→ What is expected: Please quote the records below verbatim, starting at the line that contains "The height and width of the screenshot is (700, 2576). What" and stopping after the line that contains "What do you see at coordinates (1738, 28)".

---------------

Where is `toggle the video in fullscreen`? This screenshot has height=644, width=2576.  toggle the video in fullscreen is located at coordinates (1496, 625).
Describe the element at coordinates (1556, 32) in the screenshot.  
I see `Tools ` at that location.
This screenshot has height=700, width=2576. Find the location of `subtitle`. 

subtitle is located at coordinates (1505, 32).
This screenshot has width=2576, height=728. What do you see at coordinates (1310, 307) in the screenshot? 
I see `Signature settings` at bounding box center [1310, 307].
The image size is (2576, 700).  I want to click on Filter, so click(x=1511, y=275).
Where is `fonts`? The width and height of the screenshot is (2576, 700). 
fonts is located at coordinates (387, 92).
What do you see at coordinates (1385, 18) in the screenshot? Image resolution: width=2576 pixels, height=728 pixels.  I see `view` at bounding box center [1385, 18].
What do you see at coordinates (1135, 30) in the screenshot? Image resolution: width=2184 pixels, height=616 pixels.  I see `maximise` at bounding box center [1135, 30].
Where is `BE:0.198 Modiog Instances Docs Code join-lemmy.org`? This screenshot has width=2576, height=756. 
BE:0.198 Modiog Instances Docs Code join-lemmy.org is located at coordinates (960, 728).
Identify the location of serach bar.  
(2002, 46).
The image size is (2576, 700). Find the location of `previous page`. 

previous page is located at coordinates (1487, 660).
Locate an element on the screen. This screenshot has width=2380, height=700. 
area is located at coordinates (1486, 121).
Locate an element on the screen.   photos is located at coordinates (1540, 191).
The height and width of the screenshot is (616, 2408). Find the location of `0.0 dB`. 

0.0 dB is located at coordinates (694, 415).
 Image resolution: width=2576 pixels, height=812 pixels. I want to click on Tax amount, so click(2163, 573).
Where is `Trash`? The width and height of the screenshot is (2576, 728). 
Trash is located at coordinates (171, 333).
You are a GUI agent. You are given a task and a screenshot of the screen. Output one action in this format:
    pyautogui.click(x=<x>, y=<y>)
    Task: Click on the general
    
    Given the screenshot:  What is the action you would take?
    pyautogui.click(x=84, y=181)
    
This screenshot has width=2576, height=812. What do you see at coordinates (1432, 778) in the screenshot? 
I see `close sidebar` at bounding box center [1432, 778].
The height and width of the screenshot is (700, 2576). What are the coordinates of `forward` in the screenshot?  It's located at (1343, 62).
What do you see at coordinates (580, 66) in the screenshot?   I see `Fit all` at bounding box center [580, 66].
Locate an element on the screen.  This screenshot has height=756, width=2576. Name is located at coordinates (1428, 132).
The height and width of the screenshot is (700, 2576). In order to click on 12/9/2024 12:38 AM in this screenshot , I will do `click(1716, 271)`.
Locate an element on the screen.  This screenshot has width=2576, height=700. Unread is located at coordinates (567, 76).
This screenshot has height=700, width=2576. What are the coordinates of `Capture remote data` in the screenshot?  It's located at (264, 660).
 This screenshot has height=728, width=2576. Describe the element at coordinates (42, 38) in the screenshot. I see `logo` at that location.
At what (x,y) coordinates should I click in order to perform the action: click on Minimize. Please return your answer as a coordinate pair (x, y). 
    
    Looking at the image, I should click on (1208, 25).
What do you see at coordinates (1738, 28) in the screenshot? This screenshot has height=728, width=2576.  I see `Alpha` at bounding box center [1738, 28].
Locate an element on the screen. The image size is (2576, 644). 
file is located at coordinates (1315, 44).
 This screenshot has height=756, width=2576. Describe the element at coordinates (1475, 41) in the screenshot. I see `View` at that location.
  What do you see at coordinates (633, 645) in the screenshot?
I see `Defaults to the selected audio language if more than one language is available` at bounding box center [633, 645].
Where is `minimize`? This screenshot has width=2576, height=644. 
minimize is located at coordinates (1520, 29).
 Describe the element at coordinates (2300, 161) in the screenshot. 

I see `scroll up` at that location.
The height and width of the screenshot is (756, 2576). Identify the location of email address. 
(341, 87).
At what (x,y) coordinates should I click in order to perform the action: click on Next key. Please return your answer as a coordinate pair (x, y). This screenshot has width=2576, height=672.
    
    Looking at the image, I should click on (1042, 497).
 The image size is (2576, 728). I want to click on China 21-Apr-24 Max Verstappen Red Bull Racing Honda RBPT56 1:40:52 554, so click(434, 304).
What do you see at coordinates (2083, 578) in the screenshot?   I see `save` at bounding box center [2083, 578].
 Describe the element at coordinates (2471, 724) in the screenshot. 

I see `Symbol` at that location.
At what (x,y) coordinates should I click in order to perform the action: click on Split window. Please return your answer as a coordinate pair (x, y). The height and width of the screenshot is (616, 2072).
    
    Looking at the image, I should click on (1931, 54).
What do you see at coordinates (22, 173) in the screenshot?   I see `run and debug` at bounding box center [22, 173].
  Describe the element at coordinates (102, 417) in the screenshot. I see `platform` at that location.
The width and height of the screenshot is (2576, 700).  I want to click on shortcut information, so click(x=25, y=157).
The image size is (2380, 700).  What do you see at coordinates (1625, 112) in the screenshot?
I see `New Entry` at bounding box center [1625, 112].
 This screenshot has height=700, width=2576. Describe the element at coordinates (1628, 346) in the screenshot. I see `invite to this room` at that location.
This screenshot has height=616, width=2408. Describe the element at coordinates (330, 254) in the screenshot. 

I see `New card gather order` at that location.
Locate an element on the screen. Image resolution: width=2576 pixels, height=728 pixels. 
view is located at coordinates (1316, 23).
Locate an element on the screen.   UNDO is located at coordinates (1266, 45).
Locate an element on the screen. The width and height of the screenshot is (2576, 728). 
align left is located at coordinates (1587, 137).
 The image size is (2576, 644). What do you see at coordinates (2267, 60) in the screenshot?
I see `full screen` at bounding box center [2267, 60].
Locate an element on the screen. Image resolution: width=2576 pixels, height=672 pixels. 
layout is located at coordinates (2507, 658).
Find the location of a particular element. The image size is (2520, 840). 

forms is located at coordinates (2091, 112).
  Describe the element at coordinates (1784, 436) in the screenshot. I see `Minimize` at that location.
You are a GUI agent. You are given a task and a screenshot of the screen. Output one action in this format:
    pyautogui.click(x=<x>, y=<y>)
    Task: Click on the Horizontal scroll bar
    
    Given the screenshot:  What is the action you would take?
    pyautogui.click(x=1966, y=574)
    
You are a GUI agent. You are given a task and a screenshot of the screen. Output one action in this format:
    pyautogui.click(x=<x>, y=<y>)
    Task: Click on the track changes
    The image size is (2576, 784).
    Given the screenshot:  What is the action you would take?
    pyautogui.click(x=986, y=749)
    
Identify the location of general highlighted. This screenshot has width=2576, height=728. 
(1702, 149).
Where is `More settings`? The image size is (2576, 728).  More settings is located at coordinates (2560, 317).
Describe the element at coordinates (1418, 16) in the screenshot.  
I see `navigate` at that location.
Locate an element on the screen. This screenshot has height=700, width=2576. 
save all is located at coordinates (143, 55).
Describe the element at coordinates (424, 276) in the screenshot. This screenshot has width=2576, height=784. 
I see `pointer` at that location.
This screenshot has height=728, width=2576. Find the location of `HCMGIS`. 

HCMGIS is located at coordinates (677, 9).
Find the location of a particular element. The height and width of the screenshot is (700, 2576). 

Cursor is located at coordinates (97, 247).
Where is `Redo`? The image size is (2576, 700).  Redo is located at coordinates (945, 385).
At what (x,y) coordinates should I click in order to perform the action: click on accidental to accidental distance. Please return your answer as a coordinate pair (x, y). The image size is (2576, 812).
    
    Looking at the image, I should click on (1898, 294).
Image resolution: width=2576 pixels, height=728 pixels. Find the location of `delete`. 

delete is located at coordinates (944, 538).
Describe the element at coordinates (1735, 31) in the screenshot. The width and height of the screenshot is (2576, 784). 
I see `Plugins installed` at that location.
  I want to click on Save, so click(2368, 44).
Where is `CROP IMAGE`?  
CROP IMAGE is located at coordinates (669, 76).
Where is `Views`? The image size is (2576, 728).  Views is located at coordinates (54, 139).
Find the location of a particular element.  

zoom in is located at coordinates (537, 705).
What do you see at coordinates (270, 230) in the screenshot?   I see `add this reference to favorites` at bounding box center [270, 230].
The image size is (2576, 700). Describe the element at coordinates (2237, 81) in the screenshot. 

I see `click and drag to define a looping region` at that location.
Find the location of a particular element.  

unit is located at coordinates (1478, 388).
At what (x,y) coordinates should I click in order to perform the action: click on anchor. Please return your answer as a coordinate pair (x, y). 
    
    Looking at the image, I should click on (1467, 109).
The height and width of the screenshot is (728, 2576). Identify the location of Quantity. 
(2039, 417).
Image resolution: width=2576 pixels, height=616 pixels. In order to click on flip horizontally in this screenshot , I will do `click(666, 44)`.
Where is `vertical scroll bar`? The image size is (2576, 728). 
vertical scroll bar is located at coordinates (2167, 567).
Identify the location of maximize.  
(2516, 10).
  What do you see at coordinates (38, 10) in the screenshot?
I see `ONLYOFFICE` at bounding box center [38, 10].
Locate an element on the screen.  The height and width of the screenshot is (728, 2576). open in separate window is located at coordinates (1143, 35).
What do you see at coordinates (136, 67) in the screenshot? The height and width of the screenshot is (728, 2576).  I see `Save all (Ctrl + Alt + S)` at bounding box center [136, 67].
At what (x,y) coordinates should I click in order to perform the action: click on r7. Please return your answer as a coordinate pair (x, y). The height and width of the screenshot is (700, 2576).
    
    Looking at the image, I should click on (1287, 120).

---------------

→ Expected answer:
The height and width of the screenshot is (700, 2576). What are the coordinates of `forward` in the screenshot?  It's located at (1343, 62).
What do you see at coordinates (580, 66) in the screenshot?   I see `Fit all` at bounding box center [580, 66].
Locate an element on the screen.  This screenshot has height=756, width=2576. Name is located at coordinates (1428, 132).
The height and width of the screenshot is (700, 2576). In order to click on 12/9/2024 12:38 AM in this screenshot , I will do `click(1716, 271)`.
Locate an element on the screen.  This screenshot has width=2576, height=700. Unread is located at coordinates (567, 76).
This screenshot has height=700, width=2576. What are the coordinates of `Capture remote data` in the screenshot?  It's located at (264, 660).
 This screenshot has height=728, width=2576. Describe the element at coordinates (42, 38) in the screenshot. I see `logo` at that location.
At what (x,y) coordinates should I click in order to perform the action: click on Minimize. Please return your answer as a coordinate pair (x, y). 
    
    Looking at the image, I should click on (1208, 25).
What do you see at coordinates (1738, 28) in the screenshot? This screenshot has height=728, width=2576.  I see `Alpha` at bounding box center [1738, 28].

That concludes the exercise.